Source text Block Start
How many of us watched the Tour de France year after year with a song in our heart for Lance Armstrong. We loved him. We were invested in him. He was the brand that carried our hopes and dreams and aspirations across the finish line. He taught us to believe that the impossible could be overcome, that we could achieve beyond our wildest dreams. But then everything we had come to believe about the Armstrong brand started unravelling right before our eyes.
The legendary cyclist who made cycling a major spectator sport across the world first captured our imagination when he just wouldn't stop winning the Tour de France. What made this feat more remarkable is that the man had gotten testicular cancer, and lived to tell the tale. That cancer metastasized and spread through his body, most cruelly entering his brain and lungs. But he refused to die. For him there was only one option and that was to live in the most remarkable way possible.
By the time he got sick Armstrong had already started etching his name into global cycling circuits. He'd started winning Tour de France stages, and in 1993 won a stage and accepted the same honour for Fabio Casartelli, his team mate, who had died after crashing on stage 15. A professional triathlete by the age of 16, Armstrong was 25 when the cancer struck. By the time he got to the doctor for his first visit, he was already coughing up blood.
Despite surgery and chemotherapy, his doctor said he only had a 40% chance of surviving the cancer. Armstrong made careful choices about what treatment he'd receive to avoid damaging his lungs. His brain tumours were surgically removed, and by 1997 he was declared cancer free.
Surviving the cancer made Armstrong a powerful symbol, a brand associated with resurrection and the triumph of life over death. The cyclist cemented this when he created the Livestrong charity which went on to donate millions to cancer patients and research on the disease.
Source text Block End
## What to produce
Quote the Lance Armstrong passage from "Surviving the cancer made" to "on the disease.". You won't need the lines that follow to do this.
Given records Block Start
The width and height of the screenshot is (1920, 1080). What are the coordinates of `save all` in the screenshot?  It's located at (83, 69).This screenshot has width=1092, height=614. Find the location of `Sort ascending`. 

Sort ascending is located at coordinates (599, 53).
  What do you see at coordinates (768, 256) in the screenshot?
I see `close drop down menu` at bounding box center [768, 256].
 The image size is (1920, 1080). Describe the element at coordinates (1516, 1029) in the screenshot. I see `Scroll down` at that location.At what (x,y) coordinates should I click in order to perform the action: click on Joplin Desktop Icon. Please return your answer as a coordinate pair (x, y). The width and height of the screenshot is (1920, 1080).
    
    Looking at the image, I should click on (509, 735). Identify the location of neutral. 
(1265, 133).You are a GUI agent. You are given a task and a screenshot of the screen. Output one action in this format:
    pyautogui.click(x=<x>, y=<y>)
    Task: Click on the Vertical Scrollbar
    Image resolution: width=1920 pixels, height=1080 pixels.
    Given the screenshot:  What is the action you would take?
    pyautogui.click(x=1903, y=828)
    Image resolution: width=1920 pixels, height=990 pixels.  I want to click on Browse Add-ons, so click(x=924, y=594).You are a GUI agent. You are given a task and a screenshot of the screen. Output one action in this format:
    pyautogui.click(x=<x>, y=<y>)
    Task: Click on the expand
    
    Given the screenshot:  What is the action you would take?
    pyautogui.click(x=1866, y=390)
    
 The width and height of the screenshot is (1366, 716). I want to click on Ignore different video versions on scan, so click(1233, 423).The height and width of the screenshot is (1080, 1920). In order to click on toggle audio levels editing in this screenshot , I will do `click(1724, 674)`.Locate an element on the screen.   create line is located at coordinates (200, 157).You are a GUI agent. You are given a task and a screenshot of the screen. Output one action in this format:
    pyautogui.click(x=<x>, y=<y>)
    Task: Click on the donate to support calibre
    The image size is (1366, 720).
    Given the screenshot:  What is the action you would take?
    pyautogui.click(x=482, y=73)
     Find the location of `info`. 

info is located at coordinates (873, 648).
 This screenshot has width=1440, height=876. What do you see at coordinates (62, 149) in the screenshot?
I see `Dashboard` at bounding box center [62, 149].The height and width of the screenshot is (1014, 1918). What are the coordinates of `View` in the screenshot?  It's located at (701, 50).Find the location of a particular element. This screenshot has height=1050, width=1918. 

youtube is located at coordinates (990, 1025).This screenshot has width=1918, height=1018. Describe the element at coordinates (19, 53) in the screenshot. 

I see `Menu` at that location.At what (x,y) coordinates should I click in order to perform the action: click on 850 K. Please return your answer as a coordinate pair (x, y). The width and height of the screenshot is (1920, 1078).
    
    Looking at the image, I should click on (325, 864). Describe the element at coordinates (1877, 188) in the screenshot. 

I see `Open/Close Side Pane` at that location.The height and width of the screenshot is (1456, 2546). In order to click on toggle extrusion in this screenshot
Given records Block End
## Task result
Surviving the cancer made Armstrong a powerful symbol, a brand associated with resurrection and the triumph of life over death. The cyclist cemented this when he created the Livestrong charity which went on to donate millions to cancer patients and research on the disease.